Grade: C (My daughter gave it an A. Do with that information what you will.)


Courtesy of Lionsgate
Blu-ray Review: Scary Stories to Tell in the Dark
(Rated PG-13 for terror/violence, disturbing images, thematic elements, language including racial epithets, and brief sexual references.)

The cast: Zoe Margaret Colletti, Michael Garza, Gabriel Rush and Austin Zajur.

What it’s about: It’s 1968 in the small town of Mill Valley, where the chilling Bellows family is still discussed in whispered tones generations after their daughter Sarah turned her tortured life into a book of scary stories. When a group of teenagers (Colletti, Garza, Rush and Zajur) stumble upon the family’s mansion on Halloween night and discover the book, the stories suddenly become way too real.

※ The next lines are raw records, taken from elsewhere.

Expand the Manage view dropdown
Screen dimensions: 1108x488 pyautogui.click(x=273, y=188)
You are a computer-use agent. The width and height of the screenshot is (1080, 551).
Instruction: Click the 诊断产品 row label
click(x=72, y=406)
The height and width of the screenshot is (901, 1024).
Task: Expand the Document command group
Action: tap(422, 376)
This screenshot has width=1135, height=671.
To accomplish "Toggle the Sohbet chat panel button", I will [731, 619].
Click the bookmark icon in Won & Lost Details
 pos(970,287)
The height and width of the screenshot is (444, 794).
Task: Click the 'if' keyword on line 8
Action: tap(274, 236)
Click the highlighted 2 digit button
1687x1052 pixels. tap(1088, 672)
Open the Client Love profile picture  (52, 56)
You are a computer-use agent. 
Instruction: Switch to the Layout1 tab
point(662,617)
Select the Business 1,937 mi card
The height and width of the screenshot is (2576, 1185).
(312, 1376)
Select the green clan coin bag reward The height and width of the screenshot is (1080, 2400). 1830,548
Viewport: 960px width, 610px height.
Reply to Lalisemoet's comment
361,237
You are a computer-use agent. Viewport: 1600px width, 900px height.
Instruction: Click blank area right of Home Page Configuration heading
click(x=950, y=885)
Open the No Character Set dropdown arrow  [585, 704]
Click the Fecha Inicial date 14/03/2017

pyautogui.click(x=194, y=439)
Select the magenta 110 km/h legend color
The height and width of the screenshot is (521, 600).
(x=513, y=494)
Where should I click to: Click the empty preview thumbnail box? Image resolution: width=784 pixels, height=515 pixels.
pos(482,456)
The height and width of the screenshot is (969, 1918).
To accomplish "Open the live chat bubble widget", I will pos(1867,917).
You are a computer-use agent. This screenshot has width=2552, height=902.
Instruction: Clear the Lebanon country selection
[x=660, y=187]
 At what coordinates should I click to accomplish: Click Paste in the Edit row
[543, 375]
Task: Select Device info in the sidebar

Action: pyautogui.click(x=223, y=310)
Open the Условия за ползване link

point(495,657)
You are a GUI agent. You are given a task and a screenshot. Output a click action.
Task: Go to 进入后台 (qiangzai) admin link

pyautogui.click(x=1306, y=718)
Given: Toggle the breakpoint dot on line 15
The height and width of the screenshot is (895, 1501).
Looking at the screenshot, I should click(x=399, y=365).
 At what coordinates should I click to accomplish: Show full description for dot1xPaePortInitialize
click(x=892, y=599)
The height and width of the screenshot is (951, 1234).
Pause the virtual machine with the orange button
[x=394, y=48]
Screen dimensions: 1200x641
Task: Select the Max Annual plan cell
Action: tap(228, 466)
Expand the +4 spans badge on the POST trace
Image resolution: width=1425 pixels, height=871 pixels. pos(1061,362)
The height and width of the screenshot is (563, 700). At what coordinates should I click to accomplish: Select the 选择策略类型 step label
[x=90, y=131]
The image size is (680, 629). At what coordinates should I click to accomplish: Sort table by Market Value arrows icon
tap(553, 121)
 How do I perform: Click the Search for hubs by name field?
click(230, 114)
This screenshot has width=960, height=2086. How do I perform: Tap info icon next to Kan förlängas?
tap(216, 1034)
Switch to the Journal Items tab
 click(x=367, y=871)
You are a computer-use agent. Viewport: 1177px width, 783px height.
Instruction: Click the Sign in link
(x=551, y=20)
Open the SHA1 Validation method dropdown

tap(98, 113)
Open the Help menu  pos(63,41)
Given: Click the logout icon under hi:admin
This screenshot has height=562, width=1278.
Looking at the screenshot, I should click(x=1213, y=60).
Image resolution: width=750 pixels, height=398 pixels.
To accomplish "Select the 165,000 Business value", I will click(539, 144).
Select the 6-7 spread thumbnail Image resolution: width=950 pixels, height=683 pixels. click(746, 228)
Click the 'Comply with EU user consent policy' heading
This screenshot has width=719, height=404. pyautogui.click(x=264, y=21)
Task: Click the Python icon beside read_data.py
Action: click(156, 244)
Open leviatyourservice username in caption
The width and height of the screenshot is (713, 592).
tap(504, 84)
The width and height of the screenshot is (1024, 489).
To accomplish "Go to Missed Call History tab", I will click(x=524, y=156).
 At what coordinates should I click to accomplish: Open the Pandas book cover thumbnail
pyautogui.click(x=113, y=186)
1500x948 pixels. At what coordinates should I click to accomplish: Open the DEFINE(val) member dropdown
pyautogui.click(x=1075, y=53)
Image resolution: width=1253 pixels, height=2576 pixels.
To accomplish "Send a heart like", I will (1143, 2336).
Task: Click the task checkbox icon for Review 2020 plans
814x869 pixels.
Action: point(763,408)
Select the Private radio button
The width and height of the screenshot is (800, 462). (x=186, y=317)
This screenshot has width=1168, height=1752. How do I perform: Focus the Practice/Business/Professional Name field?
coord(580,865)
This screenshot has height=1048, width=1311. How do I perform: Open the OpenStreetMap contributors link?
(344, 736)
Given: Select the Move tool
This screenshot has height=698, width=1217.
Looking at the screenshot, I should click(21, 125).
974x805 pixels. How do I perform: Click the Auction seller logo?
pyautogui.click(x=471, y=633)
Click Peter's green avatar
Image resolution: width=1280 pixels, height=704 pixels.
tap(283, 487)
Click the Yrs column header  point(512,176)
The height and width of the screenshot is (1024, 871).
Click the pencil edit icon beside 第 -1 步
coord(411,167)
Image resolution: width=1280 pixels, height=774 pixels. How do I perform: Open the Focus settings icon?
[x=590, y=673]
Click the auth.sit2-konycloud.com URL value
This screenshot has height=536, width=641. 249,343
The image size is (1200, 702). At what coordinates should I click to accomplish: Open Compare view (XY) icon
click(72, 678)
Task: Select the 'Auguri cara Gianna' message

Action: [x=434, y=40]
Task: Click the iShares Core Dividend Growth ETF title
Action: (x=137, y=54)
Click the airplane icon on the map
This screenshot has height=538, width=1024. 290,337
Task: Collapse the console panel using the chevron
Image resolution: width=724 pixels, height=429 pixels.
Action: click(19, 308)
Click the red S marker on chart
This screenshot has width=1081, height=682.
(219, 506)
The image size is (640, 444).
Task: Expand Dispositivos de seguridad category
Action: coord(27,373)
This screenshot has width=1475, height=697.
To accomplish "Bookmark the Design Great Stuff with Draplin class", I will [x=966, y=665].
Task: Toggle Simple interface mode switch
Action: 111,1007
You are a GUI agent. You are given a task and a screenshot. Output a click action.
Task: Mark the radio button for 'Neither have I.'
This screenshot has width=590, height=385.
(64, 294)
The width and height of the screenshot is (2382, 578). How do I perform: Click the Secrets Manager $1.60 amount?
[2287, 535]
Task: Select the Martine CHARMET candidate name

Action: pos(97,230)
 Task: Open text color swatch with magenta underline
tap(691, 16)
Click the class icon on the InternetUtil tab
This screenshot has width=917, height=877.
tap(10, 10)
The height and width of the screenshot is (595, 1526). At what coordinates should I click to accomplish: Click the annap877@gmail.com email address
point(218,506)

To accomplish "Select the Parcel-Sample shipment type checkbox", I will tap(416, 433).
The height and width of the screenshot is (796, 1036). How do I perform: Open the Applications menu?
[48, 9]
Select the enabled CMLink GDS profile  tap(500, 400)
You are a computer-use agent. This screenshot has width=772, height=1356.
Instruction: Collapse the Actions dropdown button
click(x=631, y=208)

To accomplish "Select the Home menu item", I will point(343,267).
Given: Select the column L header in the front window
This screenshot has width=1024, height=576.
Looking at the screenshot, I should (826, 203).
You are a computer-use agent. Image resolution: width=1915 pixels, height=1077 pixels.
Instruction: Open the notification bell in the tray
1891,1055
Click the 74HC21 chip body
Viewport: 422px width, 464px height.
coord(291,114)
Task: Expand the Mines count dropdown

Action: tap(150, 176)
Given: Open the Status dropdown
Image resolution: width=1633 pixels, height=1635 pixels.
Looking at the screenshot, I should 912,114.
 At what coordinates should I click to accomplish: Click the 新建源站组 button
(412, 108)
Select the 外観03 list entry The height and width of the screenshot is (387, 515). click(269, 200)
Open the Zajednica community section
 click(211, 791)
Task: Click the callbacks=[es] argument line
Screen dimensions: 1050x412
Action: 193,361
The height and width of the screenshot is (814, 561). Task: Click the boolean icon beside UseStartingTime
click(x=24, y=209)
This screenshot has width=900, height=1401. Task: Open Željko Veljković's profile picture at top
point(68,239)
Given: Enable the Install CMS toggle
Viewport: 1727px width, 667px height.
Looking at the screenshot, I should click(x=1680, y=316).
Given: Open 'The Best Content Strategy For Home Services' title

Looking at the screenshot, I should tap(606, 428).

The good: New to Blu-ray and DVD this week, this film (based on the creepy, beloved children’s book series by Alvin Schwartz with horrific illustrations by Stephen Gammell) is destined to become a Halloween season classic now that the potential for repeat viewing is higher. It’s a shame the theatrical release ended up being overshadowed by the lackluster It: Chapter Two opening a month later.

The characters in Scary Stories are much more compelling (thanks in large part to a terrific cast anchored by Colletti and Garza) and the story is way more intense. Funny that a PG-13 flick designed to ease kids into horror works far better than a hard R-rated scarefest. While that disappointing sequel relied on star power and awful CGI to tell its story, Scary Stories (executive produced by Oscar winner Guillermo del Toro) uses practical effects and subtle visual effects to convey its scares. Plus, there’s so much body horror that I’m a little surprised by the relatively mild rating.

The not-so-good: The anthology nature of Scary Stories gets a bit repetitive after a while, but the awesome monster designs make up for it. Unfortunately, the same can’t be said for the film’s frustrating ending, which sets up a sequel instead of wrapping up the story viewers are currently watching.

Special features: Five behind-the-scenes featurettes and mood reels.